Stored items
▬▬▬

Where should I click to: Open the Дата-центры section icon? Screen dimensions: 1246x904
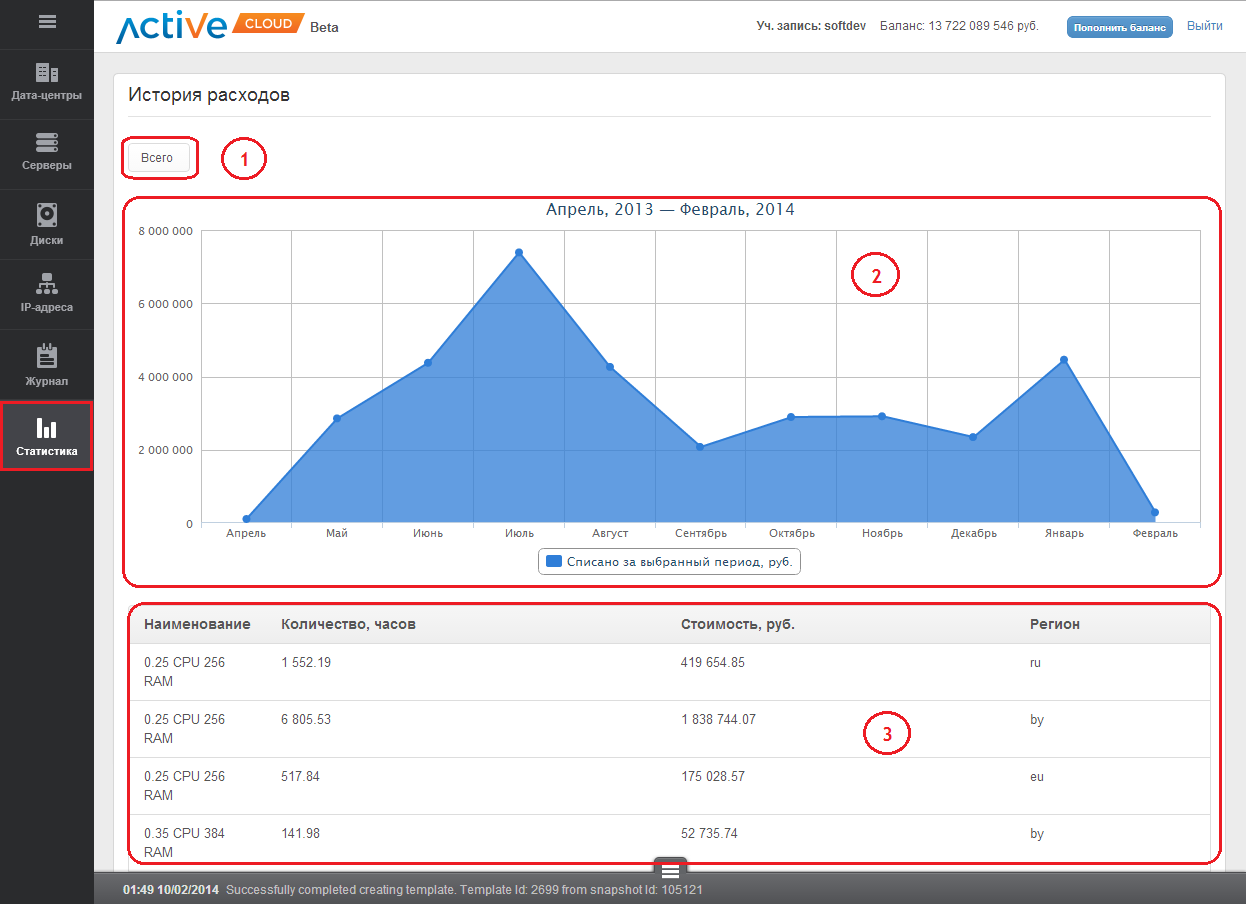tap(46, 73)
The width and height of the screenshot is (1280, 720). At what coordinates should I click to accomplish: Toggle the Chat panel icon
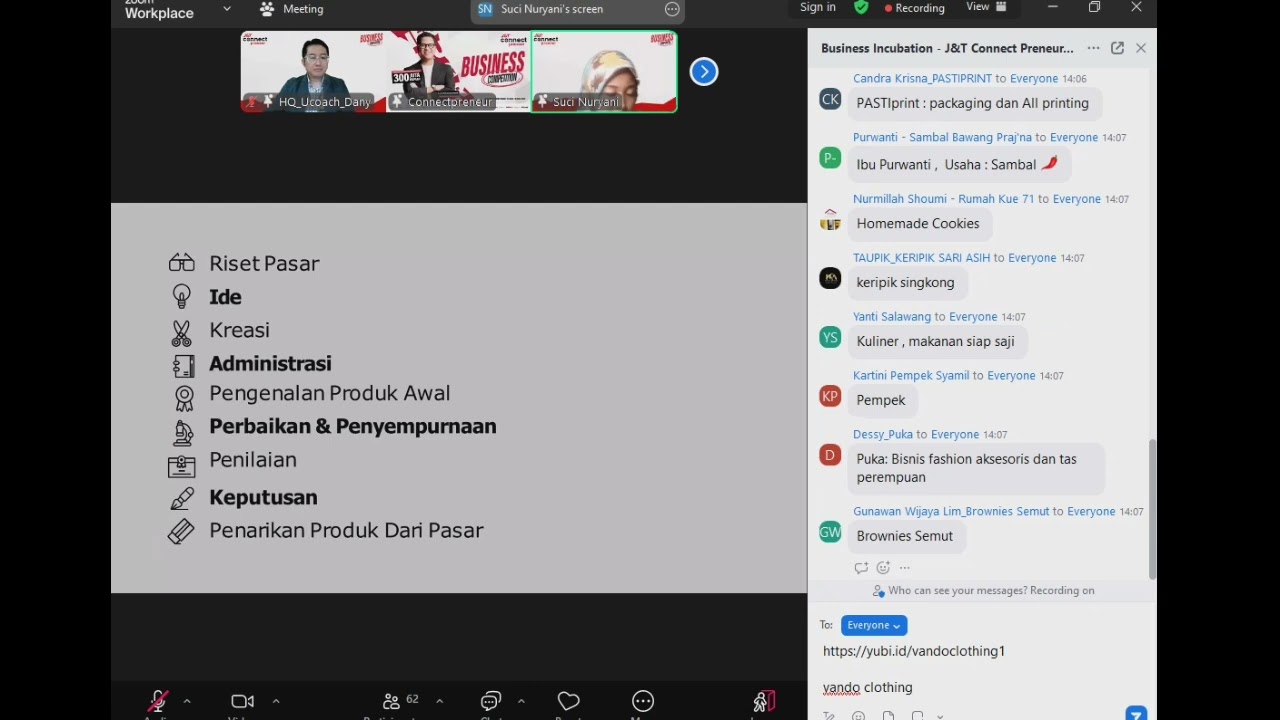coord(490,702)
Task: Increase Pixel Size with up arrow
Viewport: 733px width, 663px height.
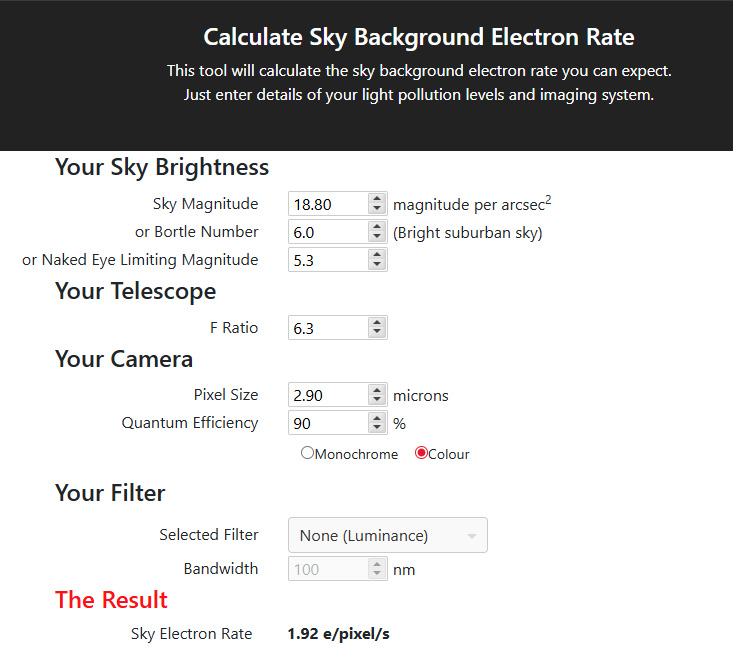Action: 376,390
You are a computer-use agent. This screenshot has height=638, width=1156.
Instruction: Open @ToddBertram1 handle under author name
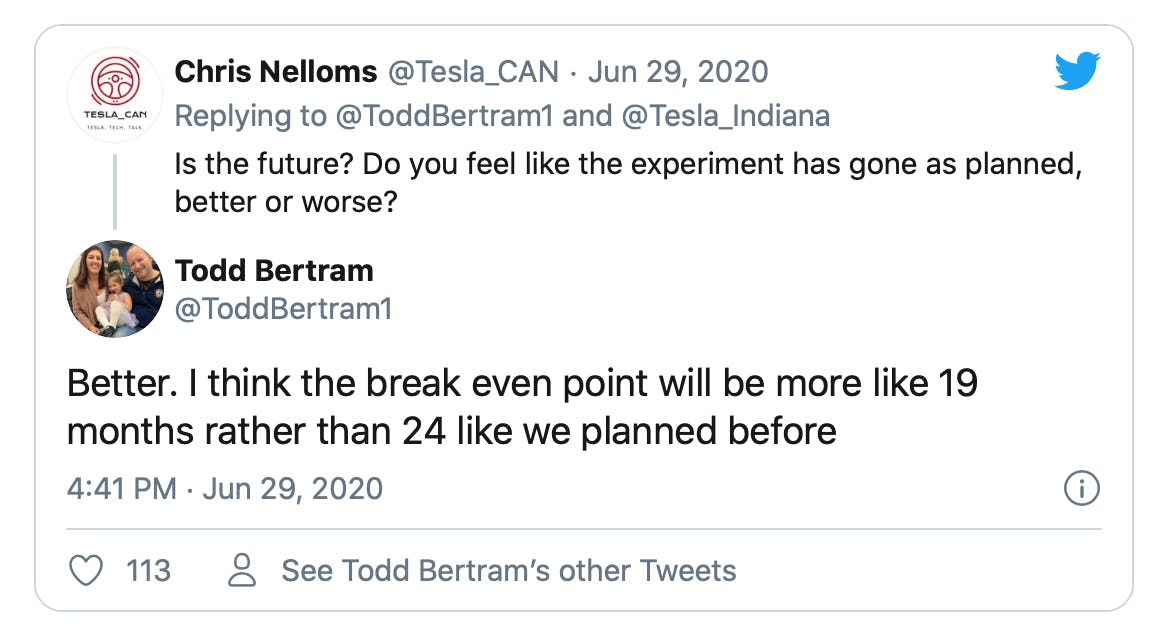283,309
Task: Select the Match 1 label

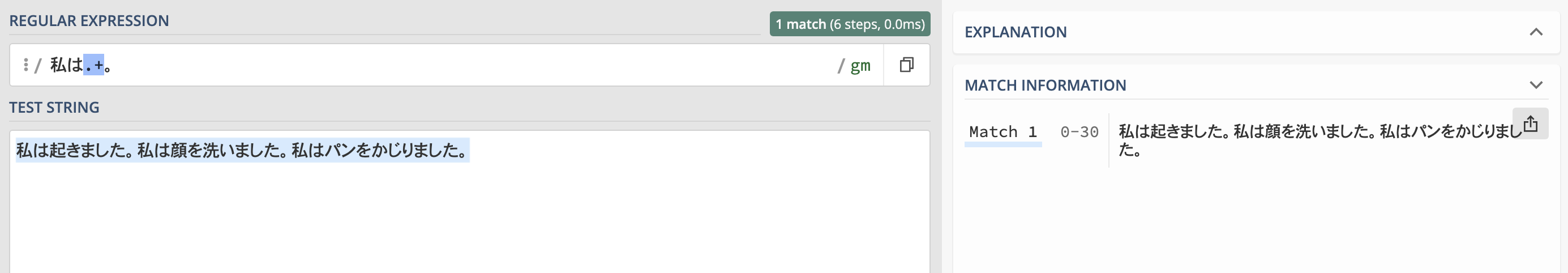Action: tap(1002, 131)
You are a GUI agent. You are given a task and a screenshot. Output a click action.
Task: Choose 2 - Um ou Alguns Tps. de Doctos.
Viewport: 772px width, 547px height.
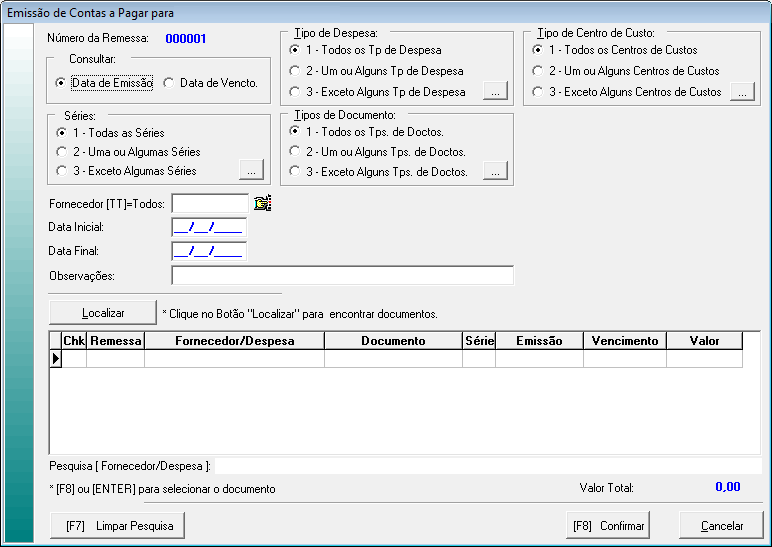pyautogui.click(x=295, y=152)
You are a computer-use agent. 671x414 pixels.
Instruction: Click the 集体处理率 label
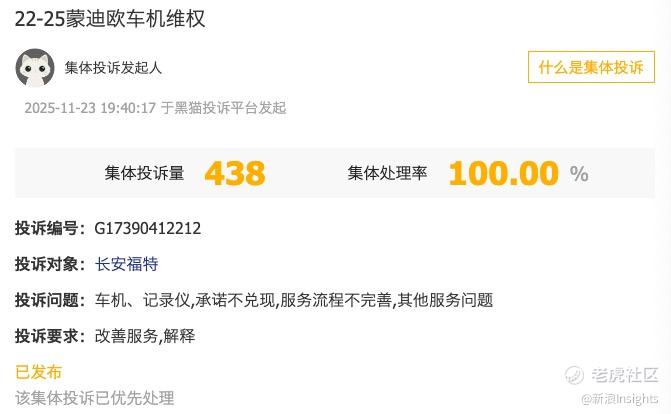[387, 173]
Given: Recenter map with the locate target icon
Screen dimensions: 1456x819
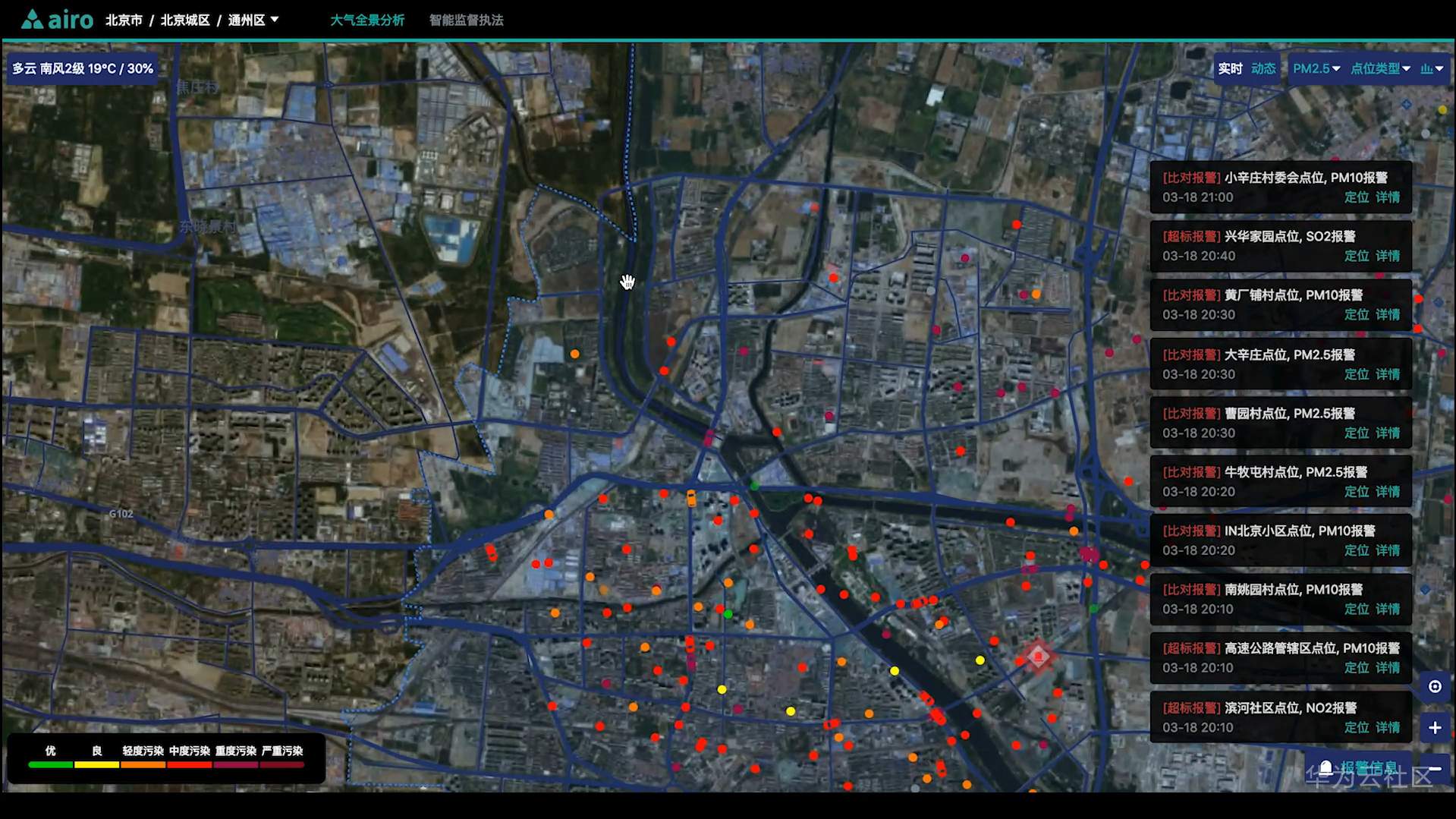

▬▬▬

In the entries above, find each line with the word "computer" and copy it.

▸ **Solved exercise**:
You are a computer-use agent. This screenshot has height=638, width=1156.
You are a computer-use agent. 671x414 pixels.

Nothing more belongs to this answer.